Not only didn’t the board listen, but one trustee even chastised them for speaking out.
“I wish we could have this type of crowd every week at these meetings,” said Taylor Jacobs. “I wish you all were to come here when we’re talking about discipline and standards-based grading, and real issues that impact our schools.”
Such open disrespect for constituents from an elected official was once rare, but sadly it’s becoming the norm for how LGBTQ students and their supporters are now treated in public.
The extreme-right central committee of the Wyoming Republican Party has made preventing the state from passing LGBTQ anti-discrimination laws one of its top legislative priorities. It’s an issue that’s dead in the water now every time someone dares to bring it up.
At Donald Trump’s recent Casper rally, transgender individuals were targeted for special abuse.
“We will save our kids and we will also keep men the hell out of women’s sports,” the former president said, to boisterous applause. Harriet Hageman, the Wyoming GOP congressional candidate Trump came here to endorse, was rewarded the same way for declaring she’s “fed up with boys competing in girls’ sports.”

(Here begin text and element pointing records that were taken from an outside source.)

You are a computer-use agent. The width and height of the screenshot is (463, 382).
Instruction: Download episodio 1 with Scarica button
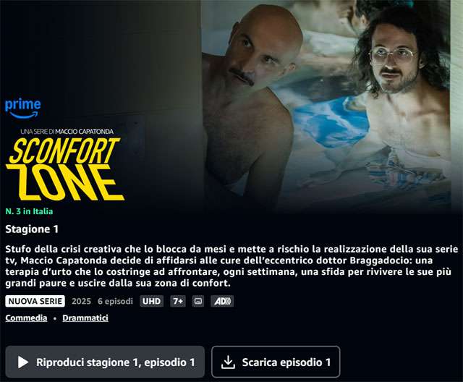(x=276, y=362)
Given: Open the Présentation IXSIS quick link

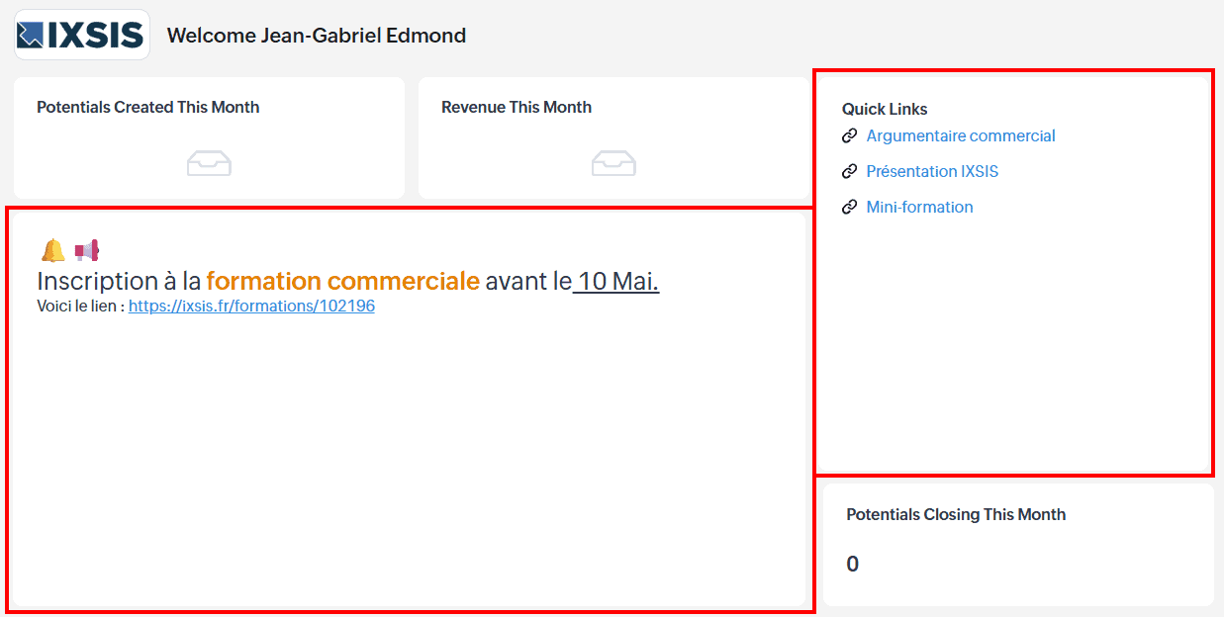Looking at the screenshot, I should pyautogui.click(x=932, y=172).
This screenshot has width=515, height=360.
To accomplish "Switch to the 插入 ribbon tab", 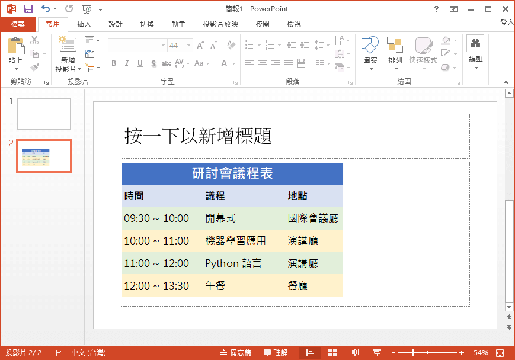I will coord(84,24).
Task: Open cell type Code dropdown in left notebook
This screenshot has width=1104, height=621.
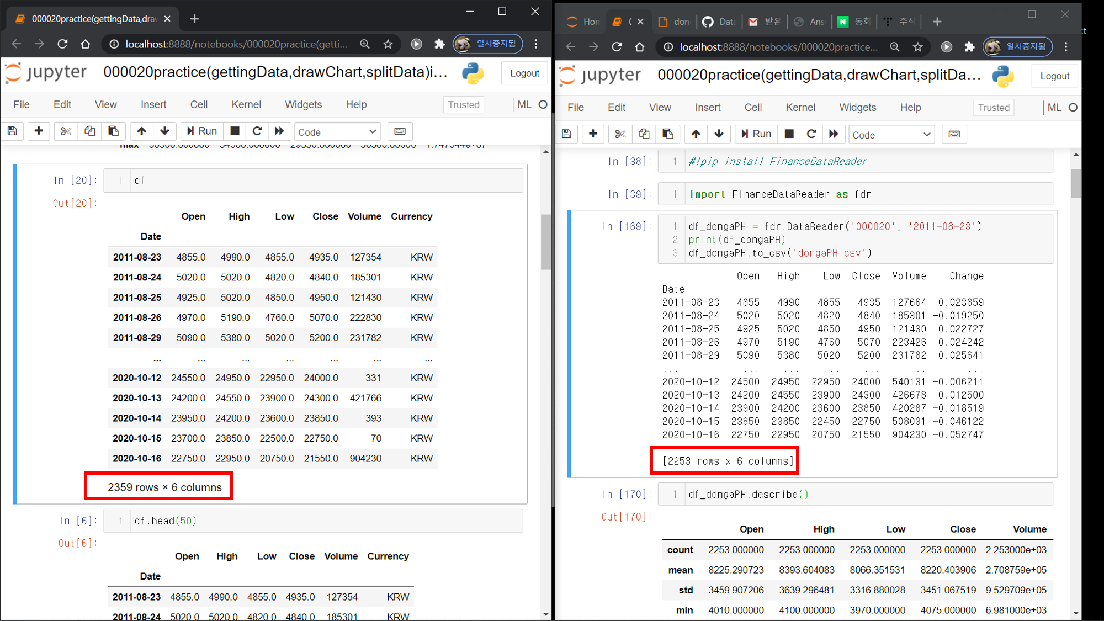Action: 337,132
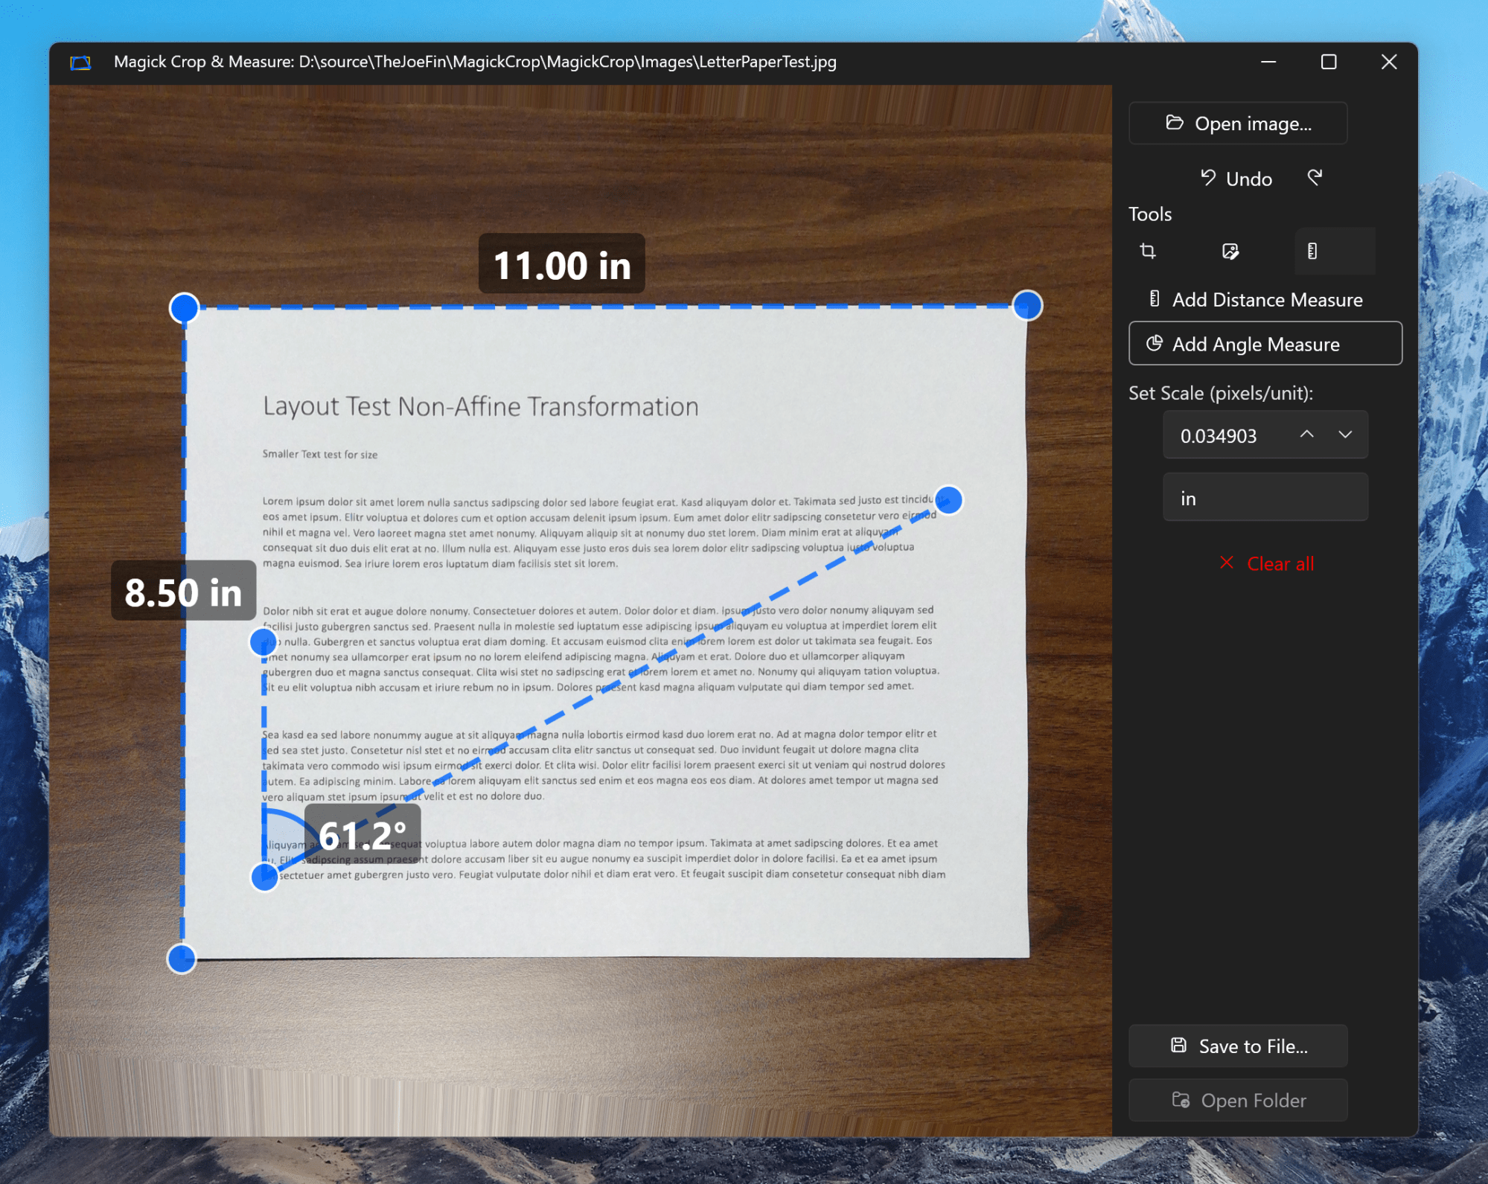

Then there was this knee-slapper from another MAGA cheerleader, U.S. Rep. Lauren Boebert (R-Colorado): “I’m the mother of four boys that I’m teaching to be men, before liberals teach them to be women.”
Trump fantasized about coaching a women’s basketball team and asking LeBron James if he ever had “any thoughts about someday becoming a woman.” His all-transgender team, he predicted, would make him the greatest coach in history.
“It’s so crazy, we have to get things straightened out,” Trump concluded. “We’re on such a bad and stupid path, and the world is laughing at us.”
Fortunately, not every politician gets away with it. U.S. Sen. Cynthia Lummis (R-Wyoming) was resoundingly booed and heckled during her commencement speech at the University of Wyoming when she incorrectly claimed it’s “a fundamental scientific truth” that there can only be two sexes, males and females.
“It was never my intention to make anyone feel un-welcomed or disrespected,” Lummis said the next day. But a clueless, “I’m sorry you were offended” line is not an apology.
Meanwhile, at the Lander meeting, Board Chairman Jared Kail reminded the audience who has all the power to make school decisions. Hint: it’s not the public.
“Make no mistake, this is a political body,” he said. “What we do is we make policy, we set policy. The mistake people often make is that this is not a partisan board. We don’t as run Democrats, we don’t run as Republicans. We just run as community members. But that does not mean that we’re removed from politics for setting policy. And in this case, it is up to us to set policy.”
The board should look to national legislators and other education administrations that have not included the language in their statutes, he said. He voted in favor of removing the classifications.
Mr. Chairman, I don’t think anyone who disagrees with the board’s decision believes that politics did not play a role. In fact, they will get an opportunity to make their own political views known when the four members who removed the classifications from the policy try to get re-elected.
CLARIFICATION: This column has been updated to include Jared Kail’s full quote about the non-partisan nature of the board. -Ed.